Dirty Rice is a great go to meal for busy weekdays. It also happens to be one of my favorite make-ahead meals to take on camping trips. I make up a double batch ahead of time, refrigerate or freeze it, and have instant comfort food whenever we need it. Since it is so easy to reheat, this is one of those recipes that I suggest always doubling. By simply doubling a few meals from time to time, you can build up a bank of convenience meals and shop your freezer rather than stopping by a drive through.

You’re going to need: Cooked rice, Creole seasoning, parsley (fresh or dried), onion, bell pepper, turkey sausage*, celery, and some chopped or minced garlic.

I LOVE Jennie-O turkey sausage. The mild and hot are both really good. That is the main brand I recommend if you can find it. I get it at Publix. If you can only find Butterball sausage, I’d just use ground beef instead.

Chop all your herbs and veggies: Bell pepper, celery, parsley, and onion. You can use dried parsley if you prefer. 
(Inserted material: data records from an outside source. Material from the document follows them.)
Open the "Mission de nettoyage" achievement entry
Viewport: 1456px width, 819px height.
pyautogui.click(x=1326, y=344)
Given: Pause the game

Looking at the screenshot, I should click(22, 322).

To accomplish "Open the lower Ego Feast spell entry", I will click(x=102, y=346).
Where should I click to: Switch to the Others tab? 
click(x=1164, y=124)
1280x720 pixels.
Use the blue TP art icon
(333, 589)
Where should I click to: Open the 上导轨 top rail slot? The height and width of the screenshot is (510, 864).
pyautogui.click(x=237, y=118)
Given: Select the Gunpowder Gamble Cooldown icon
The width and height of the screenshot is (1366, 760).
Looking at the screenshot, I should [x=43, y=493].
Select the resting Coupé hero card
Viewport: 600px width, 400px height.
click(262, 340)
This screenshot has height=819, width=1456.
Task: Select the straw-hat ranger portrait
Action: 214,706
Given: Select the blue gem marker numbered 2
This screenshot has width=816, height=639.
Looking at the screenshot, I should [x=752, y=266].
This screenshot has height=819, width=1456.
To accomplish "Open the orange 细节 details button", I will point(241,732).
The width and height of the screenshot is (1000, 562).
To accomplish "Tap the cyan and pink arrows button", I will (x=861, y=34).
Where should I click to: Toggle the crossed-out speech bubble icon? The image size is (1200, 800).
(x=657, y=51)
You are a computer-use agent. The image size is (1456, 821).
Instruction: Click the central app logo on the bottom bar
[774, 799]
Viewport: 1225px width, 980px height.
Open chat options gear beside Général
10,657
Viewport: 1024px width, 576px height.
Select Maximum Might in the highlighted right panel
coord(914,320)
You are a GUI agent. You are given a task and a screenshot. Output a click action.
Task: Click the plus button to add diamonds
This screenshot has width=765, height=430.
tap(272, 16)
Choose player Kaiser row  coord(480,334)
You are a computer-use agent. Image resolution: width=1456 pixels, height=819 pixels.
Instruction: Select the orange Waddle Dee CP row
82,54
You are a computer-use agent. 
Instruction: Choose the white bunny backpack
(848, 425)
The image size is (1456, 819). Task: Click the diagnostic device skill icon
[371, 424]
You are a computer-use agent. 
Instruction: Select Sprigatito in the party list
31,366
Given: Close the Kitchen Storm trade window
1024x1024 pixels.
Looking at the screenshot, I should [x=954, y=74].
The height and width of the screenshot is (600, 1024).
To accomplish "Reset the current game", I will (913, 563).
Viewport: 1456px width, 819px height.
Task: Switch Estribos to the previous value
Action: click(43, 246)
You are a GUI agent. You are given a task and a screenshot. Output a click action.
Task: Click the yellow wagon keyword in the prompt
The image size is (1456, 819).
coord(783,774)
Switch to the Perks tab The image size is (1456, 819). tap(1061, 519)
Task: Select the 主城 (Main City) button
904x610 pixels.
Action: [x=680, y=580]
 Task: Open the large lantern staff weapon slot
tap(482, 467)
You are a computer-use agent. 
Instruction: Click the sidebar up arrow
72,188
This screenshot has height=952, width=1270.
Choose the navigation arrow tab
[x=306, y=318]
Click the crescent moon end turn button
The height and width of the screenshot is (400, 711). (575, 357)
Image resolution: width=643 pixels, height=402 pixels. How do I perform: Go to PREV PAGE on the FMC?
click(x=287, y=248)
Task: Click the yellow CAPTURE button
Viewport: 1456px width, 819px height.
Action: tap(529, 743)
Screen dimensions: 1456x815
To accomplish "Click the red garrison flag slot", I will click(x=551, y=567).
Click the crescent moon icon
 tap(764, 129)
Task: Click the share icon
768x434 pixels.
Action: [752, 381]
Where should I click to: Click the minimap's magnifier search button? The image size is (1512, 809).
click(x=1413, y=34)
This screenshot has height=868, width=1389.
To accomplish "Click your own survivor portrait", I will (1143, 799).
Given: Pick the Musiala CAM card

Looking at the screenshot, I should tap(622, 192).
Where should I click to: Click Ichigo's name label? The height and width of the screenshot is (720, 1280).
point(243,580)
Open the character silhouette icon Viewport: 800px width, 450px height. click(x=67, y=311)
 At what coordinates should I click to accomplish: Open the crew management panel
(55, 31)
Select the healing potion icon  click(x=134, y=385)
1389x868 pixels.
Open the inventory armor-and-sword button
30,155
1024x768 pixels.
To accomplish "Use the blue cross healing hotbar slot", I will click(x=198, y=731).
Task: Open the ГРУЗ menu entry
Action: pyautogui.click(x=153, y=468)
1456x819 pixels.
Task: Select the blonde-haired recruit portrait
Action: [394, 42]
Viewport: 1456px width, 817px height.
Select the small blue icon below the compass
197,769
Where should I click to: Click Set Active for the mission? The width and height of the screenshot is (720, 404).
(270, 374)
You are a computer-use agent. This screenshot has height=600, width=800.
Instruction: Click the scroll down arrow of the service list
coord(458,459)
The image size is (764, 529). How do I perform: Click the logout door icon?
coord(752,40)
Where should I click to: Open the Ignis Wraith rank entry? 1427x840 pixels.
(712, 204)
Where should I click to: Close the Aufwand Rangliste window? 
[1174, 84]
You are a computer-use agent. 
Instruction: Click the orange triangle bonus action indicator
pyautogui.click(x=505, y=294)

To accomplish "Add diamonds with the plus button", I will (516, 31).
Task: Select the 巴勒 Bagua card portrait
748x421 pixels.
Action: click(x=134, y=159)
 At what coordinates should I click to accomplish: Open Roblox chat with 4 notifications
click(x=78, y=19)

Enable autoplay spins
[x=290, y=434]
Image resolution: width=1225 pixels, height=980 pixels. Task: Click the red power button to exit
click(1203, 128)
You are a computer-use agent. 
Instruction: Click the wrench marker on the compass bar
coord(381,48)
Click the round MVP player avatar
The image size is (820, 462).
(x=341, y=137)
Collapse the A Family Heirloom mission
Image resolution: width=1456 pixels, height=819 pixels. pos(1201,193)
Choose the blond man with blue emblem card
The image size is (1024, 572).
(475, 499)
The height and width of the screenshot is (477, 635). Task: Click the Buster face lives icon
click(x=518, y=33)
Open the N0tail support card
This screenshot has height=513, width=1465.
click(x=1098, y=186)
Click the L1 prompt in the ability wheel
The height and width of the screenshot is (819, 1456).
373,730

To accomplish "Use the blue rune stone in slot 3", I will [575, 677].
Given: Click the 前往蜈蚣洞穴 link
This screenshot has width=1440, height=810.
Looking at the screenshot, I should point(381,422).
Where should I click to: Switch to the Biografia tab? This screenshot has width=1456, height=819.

Place these in a large skillet along with your sausage. 

Chop up your sausage a bit and cook that over medium to medium high heat.

Cook this until sausage is cooked through and veggies are tender.

Stir in your creole seasoning. I use two and a half tablespoons and it is perfect for us. You may want to start with a little less and taste it. You may end up using a lot more!

All done!

Toss in cooked rice.

Stir that up good and make sure your rice is heated through.

Sit down with a glass of iced tea and a fine meal!

Leftovers can be refrigerated or frozen. This dish tastes just like it was freshly made when you reheat it.


  • 4-5 Cups cooked rice
  • 1 pound uncooked turkey sausage or ground beef
  • 103 tablespoons Creole Seasoning I use Tony Chachere’s
  • 1 stalk celery chopped
  • 1 small onion chopped
  • 1/2 Bell Pepper chopped
  • 2 Tablespoons chopped or minced garlic
  • 4 Tablespoons fresh chopped parsley or 2 Tablespoons dried


  • In large skillet over medium heat, place celery, bell pepper, garlic, onion, parsley, and sausage. Break up sausage and cook all, stirring regularly, until sausage is fully cooked and vegetables are tender. Add Creole seasoning, stir. Stir in rice and continue cooking over medium heat until rice is heated through, stirring well the whole time.

  • *For the Creole seasoning: Start on the low end and add more after the rice has been stirred in if you like more seasoning. This adds the spiciness so you want to do it to your personal taste.